#### Records shown

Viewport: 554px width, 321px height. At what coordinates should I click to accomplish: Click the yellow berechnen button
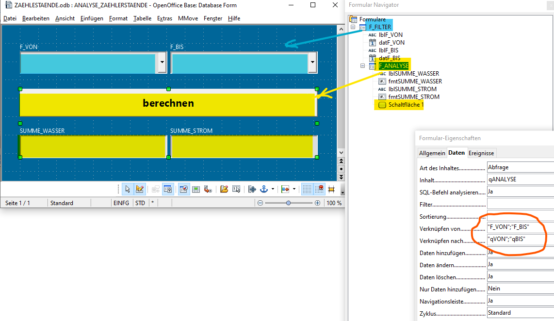[x=168, y=103]
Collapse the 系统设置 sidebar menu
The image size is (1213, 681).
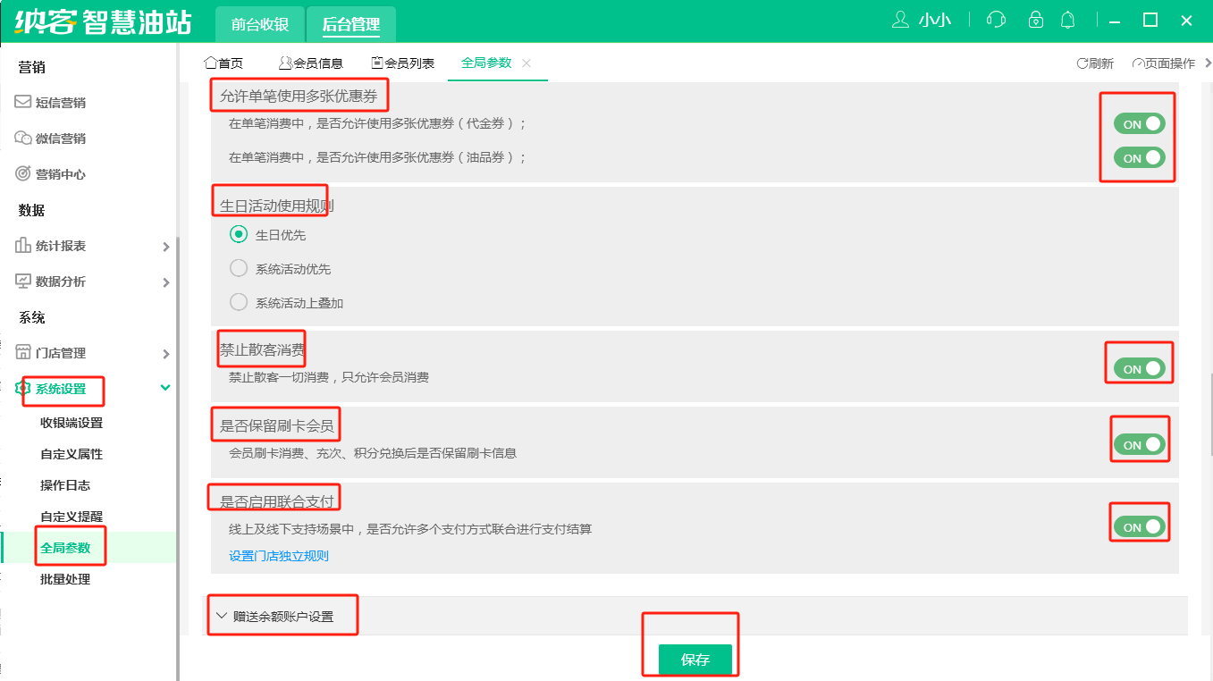[x=164, y=388]
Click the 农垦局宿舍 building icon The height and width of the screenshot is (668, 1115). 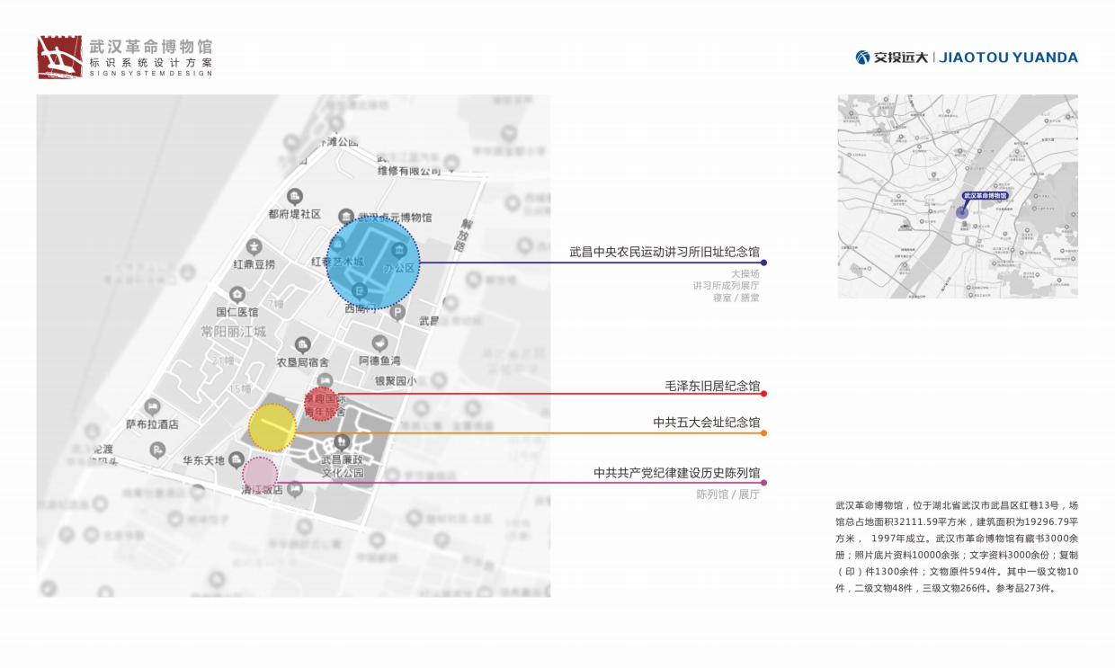point(301,343)
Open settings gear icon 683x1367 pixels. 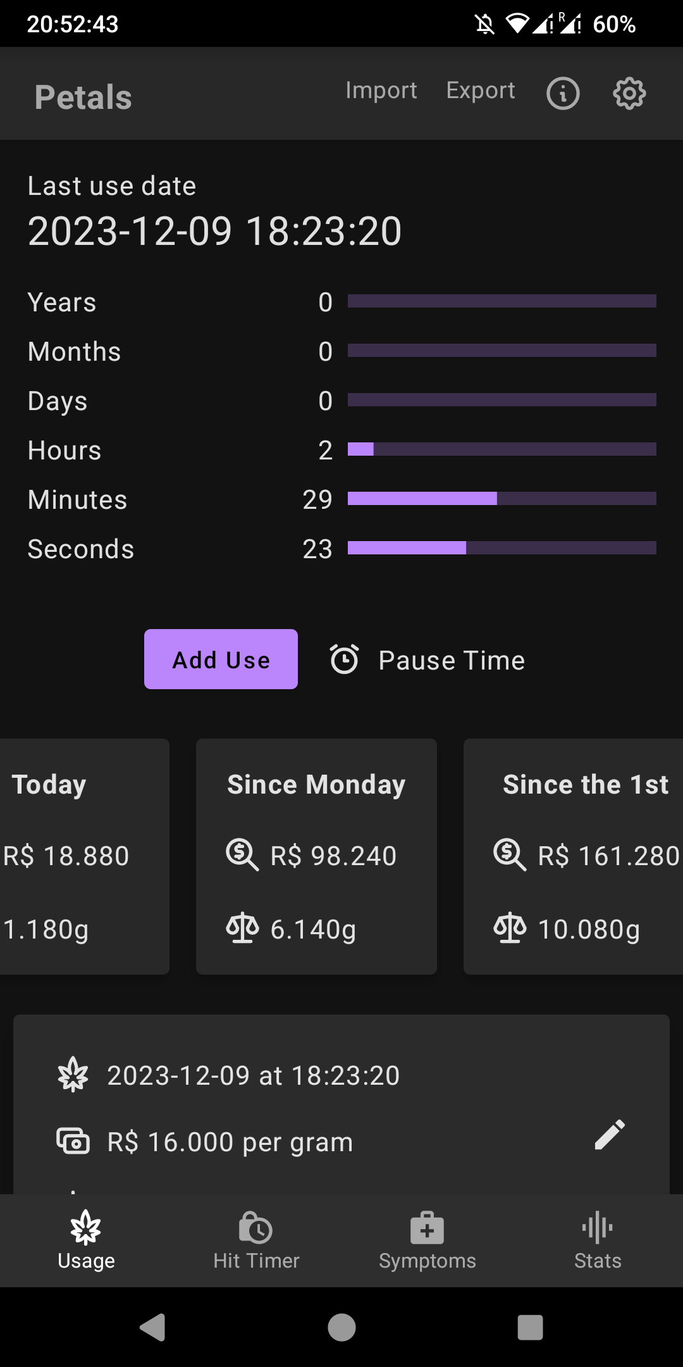coord(629,94)
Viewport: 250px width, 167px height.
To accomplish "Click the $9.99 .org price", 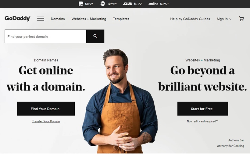I will [x=113, y=4].
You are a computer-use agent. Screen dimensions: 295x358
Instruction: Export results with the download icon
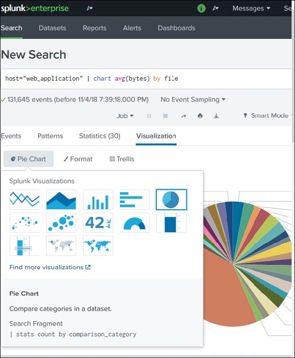coord(216,116)
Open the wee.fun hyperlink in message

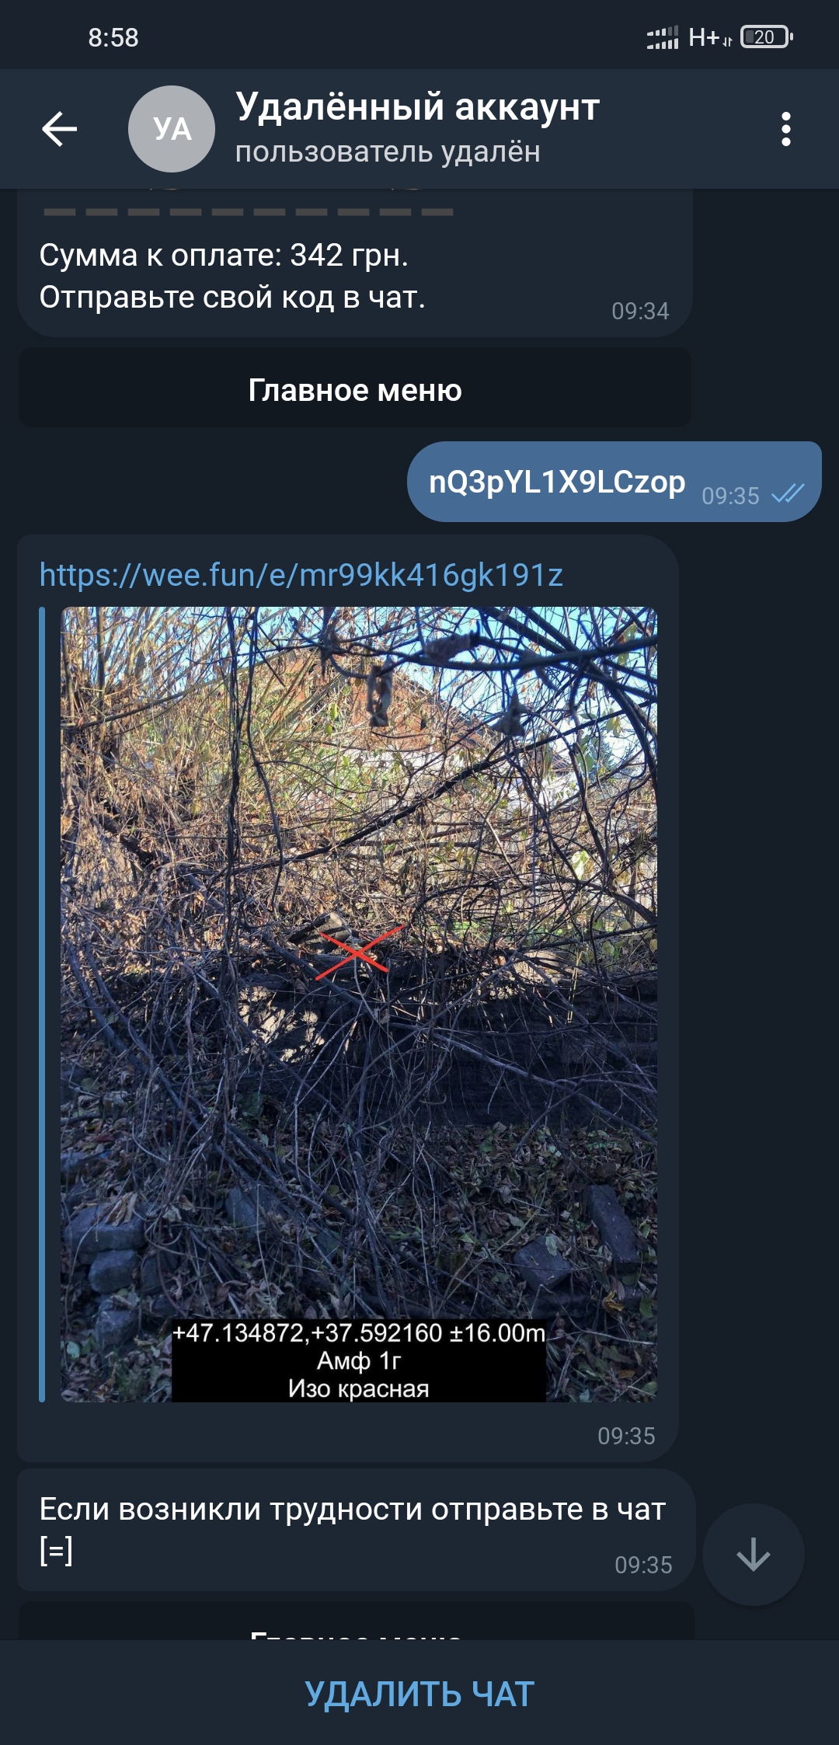301,575
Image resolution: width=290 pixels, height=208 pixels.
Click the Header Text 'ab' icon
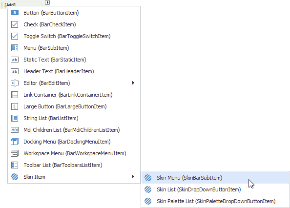(15, 71)
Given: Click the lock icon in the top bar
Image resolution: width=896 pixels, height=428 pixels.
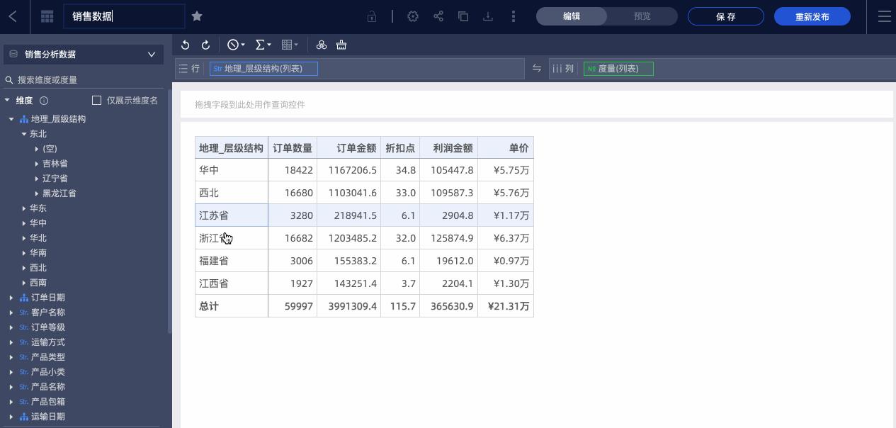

########

Which lines above hold the string "resolution"? Copy each of them.

Image resolution: width=290 pixels, height=208 pixels.
Image resolution: width=896 pixels, height=428 pixels.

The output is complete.